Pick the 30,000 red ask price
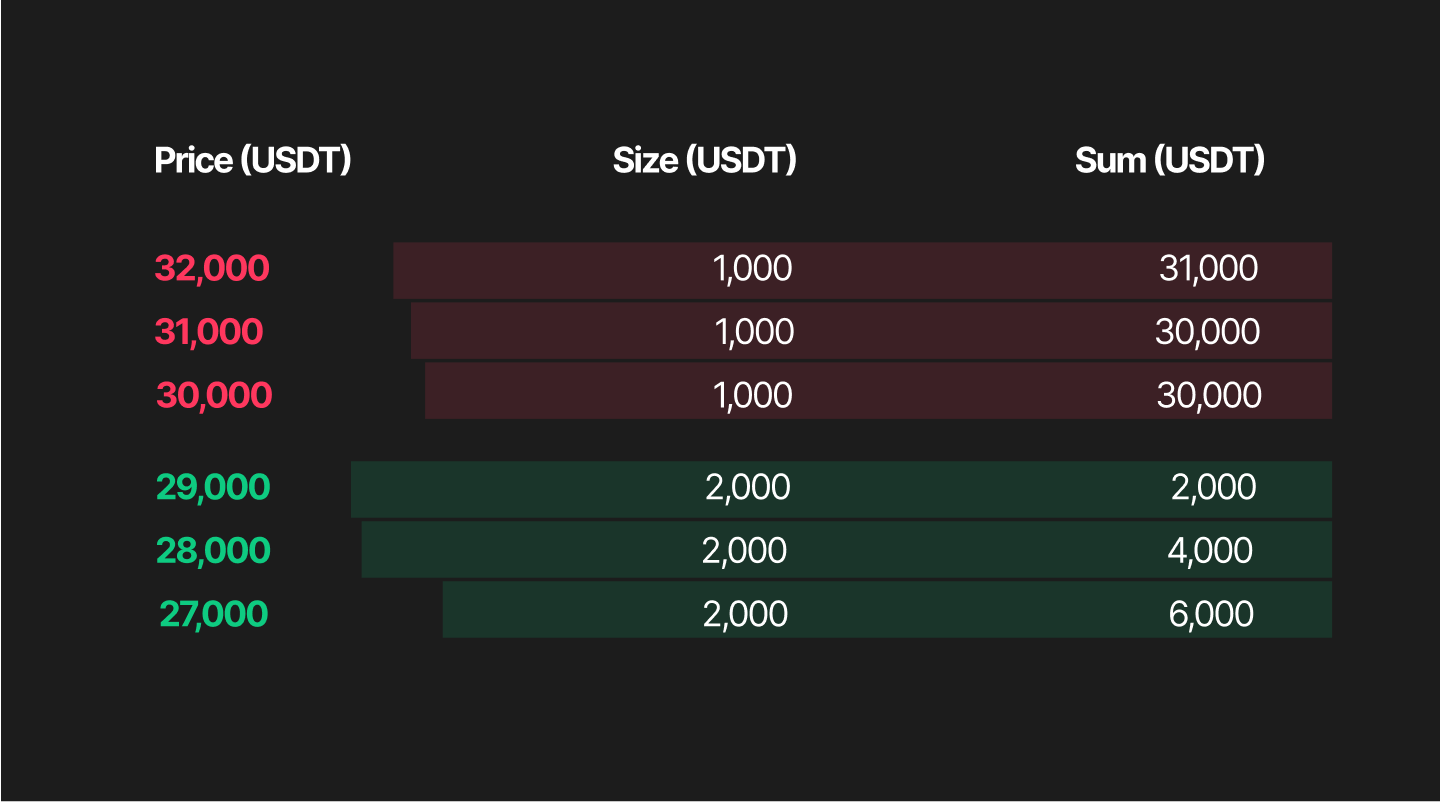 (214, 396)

#####

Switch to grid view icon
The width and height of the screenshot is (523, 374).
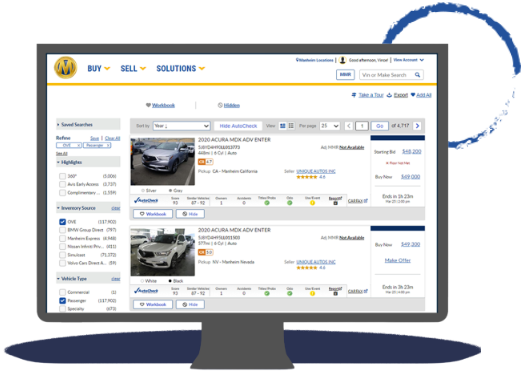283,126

#####

§ **Task directions**
Locate every line in the listing that contains the word "width" and copy each one. The match is case-sensitive.

§ **Task output**
The width and height of the screenshot is (523, 374).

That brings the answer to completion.